Nossa Cidade
- abril 2, 2011
EMEIF Pastor Joaquim Rodrigues

Há 23 anos, quando Maria Teresa Vicentini de Barros assumiu a direção da Emeif Pastor Joaquim Rodrigues, o cenário era totalmente diferente. Não apenas a escola, mas o bairro era outro. Assim como a região, a unidade de ensino também cresceu. Hoje, são mais de 1.030 alunos, do 1º ao 9º ano, além das aulas de educação especial.
O nome também não era o mesmo. A escola, que antigamente era denominada “Cidade Náutica 3″, acabou sendo batizada com o nome de um pastor português que veio para o Brasil, mais especificamente para o bairro da Areia Branca, em Santos, fazer um trabalho de educação e evangelização das crianças.
Mesmo com tantos alunos, a escola não perde o ambiente familiar. O trabalho realizado não apenas no horário de aula, permite uma gama de opções para os estudantes se desenvolverem em diversas áreas. A tecnologia, por exemplo, faz participação constante na educação dos alunos, não apenas com as salas de informática, mas com as aulas na lousa digital.

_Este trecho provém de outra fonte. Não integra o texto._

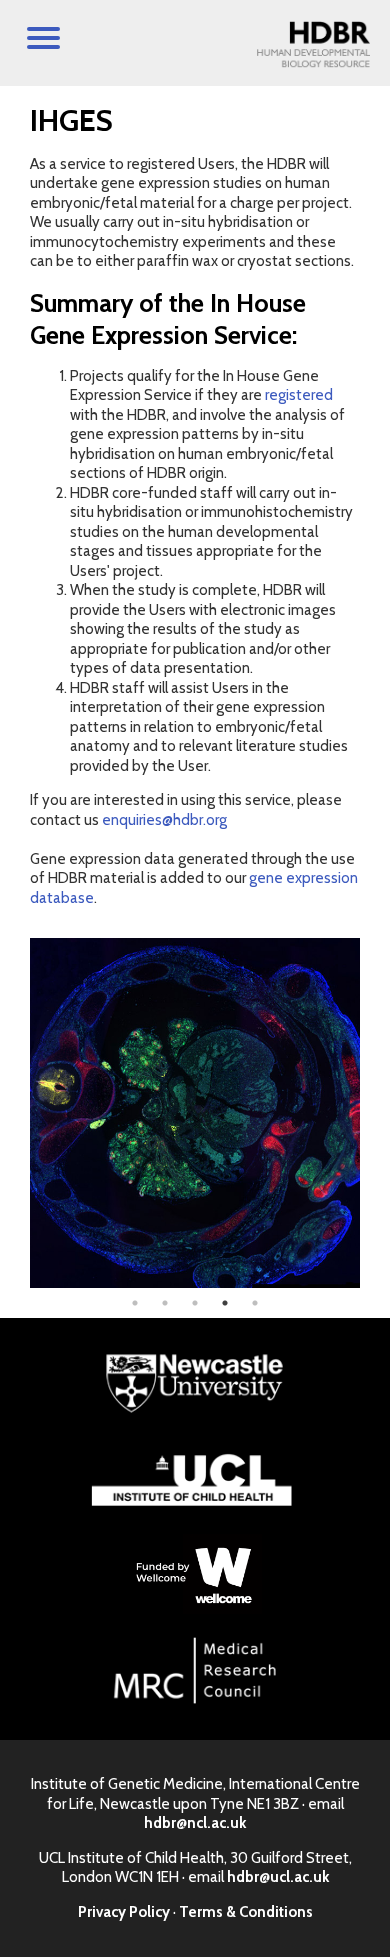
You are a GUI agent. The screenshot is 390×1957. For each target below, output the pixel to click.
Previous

“Foi uma novidade implantada no ano passado. Todos os diretores e professores fizeram curso de capacitação e está sendo um sucesso entre os alunos. A preparação para aula é um pouco mais trabalhosa, mas ela fica mais interativa e todos estão amando e aproveitando ainda mais”, conta a diretora.
Na Emeif Pastor Joaquim Rodrigues também são desenvolvidos outros projetos da Secretaria de Educação como Aprendiz de Turismo, Soletrando, além do projeto de inclusão “Eu sou diferente, mas quem não é”. Além disso, durante o ano é feito trabalho de conscientização sobre assuntos importantes como “Paz na escola”, “DST/Aids”, Preservação da Água e Combate à dengue. O projeto Arte e Leitura também é desenvolvido, com o apoio de uma biblioteca com um rico acervo dentro da unidade.
Um dos principais referenciais da escola é a banda de liras, que há anos é regida pelo Maestro Santana. Os alunos ensaiam duas vezes por semana, fora do horário de aula, e realizam apresentações, como no Festival de Bandas de São Vicente. “É um dos orgulhos da escola, porque também ajuda a tirar as crianças das ruas”, conta a diretora, que está há 29 anos no magistério
No esporte, a escola também mostra seu potencial. São diversos os troféus conquistados pelos seus alunos. Atletismo, handebol são algumas das modalidades de destaque. Segundo a diretora, o projeto é que para ainda neste ano comecem as aulas de judô na unidade.
CUIDADO E AMOR
A diretora explica o trabalho realizado na escola para conseguir dar boa educação a tantos alunos. “Com relação aos nossos projetos, nós dividimos entre os professores e vamos conferindo seu desenvolvimento ao longo do ano”. Com relação a atenção dispensada a cada aluno, Maria Teresa conta o segredo. “Estou aqui há muito tempo, então tenho aqui alunos filhos de ex-alunos, então vamos acompanhando a história de cada um, até dos alunos novos. Tudo aqui é feito com amor quando você corre atrás de tudo, olhando para cada cantinho”, diz a diretora.
Ela também é só elogios para a comunidade. “Somos privilegiados por estar neste bairro. Eles adotaram a escola. Os pais estão sempre presentes nos eventos realizados nas escolas e todos ajudam tomando conta do colégio”.